= Supplied material =
=-=-=

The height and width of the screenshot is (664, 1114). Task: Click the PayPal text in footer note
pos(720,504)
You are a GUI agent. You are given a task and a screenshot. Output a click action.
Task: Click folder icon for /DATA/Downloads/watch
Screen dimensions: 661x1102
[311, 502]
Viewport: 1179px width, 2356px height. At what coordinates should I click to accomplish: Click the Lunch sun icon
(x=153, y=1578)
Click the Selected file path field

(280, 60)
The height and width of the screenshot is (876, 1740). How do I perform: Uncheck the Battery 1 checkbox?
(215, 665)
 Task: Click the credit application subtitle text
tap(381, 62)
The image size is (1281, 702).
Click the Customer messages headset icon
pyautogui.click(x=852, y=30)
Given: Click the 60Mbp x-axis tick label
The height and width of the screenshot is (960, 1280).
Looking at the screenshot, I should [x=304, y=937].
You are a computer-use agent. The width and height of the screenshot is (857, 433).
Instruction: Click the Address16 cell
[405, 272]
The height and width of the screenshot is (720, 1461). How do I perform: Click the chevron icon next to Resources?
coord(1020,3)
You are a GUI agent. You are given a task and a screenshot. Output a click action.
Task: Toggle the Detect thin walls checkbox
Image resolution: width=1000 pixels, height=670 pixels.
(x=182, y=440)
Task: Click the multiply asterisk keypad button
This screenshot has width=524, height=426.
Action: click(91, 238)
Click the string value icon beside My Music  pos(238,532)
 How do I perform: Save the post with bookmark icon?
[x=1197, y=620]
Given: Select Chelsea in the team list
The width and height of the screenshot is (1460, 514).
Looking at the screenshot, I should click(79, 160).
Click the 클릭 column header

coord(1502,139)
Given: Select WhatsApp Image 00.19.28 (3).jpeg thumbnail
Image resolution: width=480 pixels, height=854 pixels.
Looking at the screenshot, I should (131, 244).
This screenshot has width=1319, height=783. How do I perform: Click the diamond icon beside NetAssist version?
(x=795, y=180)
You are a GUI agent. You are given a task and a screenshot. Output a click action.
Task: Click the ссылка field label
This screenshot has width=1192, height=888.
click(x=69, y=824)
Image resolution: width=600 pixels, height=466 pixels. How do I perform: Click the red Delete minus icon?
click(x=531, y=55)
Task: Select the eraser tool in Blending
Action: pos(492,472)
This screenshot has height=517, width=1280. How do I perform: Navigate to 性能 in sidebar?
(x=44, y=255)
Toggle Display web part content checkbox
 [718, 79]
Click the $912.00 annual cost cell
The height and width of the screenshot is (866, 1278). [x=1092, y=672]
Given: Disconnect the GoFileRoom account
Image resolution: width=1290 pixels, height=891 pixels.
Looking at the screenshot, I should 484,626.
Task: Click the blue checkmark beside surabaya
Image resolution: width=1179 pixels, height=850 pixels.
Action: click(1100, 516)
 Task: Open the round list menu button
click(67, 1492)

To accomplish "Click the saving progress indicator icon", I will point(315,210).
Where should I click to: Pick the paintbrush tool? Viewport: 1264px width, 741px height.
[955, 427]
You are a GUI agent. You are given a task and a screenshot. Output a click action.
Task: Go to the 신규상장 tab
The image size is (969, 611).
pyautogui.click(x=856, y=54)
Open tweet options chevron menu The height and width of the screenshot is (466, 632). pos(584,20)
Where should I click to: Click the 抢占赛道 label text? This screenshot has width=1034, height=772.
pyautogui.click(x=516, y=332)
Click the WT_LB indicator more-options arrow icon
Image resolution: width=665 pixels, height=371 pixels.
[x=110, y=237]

=-=-=

= Your assignment =
Exact transcription of the records is all that is wanted.

= Result below =
The height and width of the screenshot is (664, 1114). Task: Click the PayPal text in footer note
pos(720,504)
You are a GUI agent. You are given a task and a screenshot. Output a click action.
Task: Click folder icon for /DATA/Downloads/watch
Screen dimensions: 661x1102
[311, 502]
Viewport: 1179px width, 2356px height. At what coordinates should I click to accomplish: Click the Lunch sun icon
(x=153, y=1578)
Click the Selected file path field

(280, 60)
The height and width of the screenshot is (876, 1740). How do I perform: Uncheck the Battery 1 checkbox?
(215, 665)
 Task: Click the credit application subtitle text
tap(381, 62)
The image size is (1281, 702).
Click the Customer messages headset icon
pyautogui.click(x=852, y=30)
Given: Click the 60Mbp x-axis tick label
The height and width of the screenshot is (960, 1280).
Looking at the screenshot, I should [x=304, y=937].
You are a computer-use agent. The width and height of the screenshot is (857, 433).
Instruction: Click the Address16 cell
[405, 272]
The height and width of the screenshot is (720, 1461). How do I perform: Click the chevron icon next to Resources?
coord(1020,3)
You are a GUI agent. You are given a task and a screenshot. Output a click action.
Task: Toggle the Detect thin walls checkbox
Image resolution: width=1000 pixels, height=670 pixels.
(x=182, y=440)
Task: Click the multiply asterisk keypad button
This screenshot has width=524, height=426.
Action: click(91, 238)
Click the string value icon beside My Music  pos(238,532)
 How do I perform: Save the post with bookmark icon?
[x=1197, y=620]
Given: Select Chelsea in the team list
The width and height of the screenshot is (1460, 514).
Looking at the screenshot, I should click(79, 160).
Click the 클릭 column header

coord(1502,139)
Given: Select WhatsApp Image 00.19.28 (3).jpeg thumbnail
Image resolution: width=480 pixels, height=854 pixels.
Looking at the screenshot, I should (131, 244).
This screenshot has width=1319, height=783. How do I perform: Click the diamond icon beside NetAssist version?
(x=795, y=180)
You are a GUI agent. You are given a task and a screenshot. Output a click action.
Task: Click the ссылка field label
This screenshot has width=1192, height=888.
click(x=69, y=824)
Image resolution: width=600 pixels, height=466 pixels. How do I perform: Click the red Delete minus icon?
click(x=531, y=55)
Task: Select the eraser tool in Blending
Action: pos(492,472)
This screenshot has height=517, width=1280. How do I perform: Navigate to 性能 in sidebar?
(x=44, y=255)
Toggle Display web part content checkbox
 [718, 79]
Click the $912.00 annual cost cell
The height and width of the screenshot is (866, 1278). [x=1092, y=672]
Given: Disconnect the GoFileRoom account
Image resolution: width=1290 pixels, height=891 pixels.
Looking at the screenshot, I should 484,626.
Task: Click the blue checkmark beside surabaya
Image resolution: width=1179 pixels, height=850 pixels.
Action: click(1100, 516)
 Task: Open the round list menu button
click(67, 1492)

To accomplish "Click the saving progress indicator icon", I will point(315,210).
Where should I click to: Pick the paintbrush tool? Viewport: 1264px width, 741px height.
[955, 427]
You are a GUI agent. You are given a task and a screenshot. Output a click action.
Task: Go to the 신규상장 tab
The image size is (969, 611).
pyautogui.click(x=856, y=54)
Open tweet options chevron menu The height and width of the screenshot is (466, 632). pos(584,20)
Where should I click to: Click the 抢占赛道 label text? This screenshot has width=1034, height=772.
pyautogui.click(x=516, y=332)
Click the WT_LB indicator more-options arrow icon
Image resolution: width=665 pixels, height=371 pixels.
[x=110, y=237]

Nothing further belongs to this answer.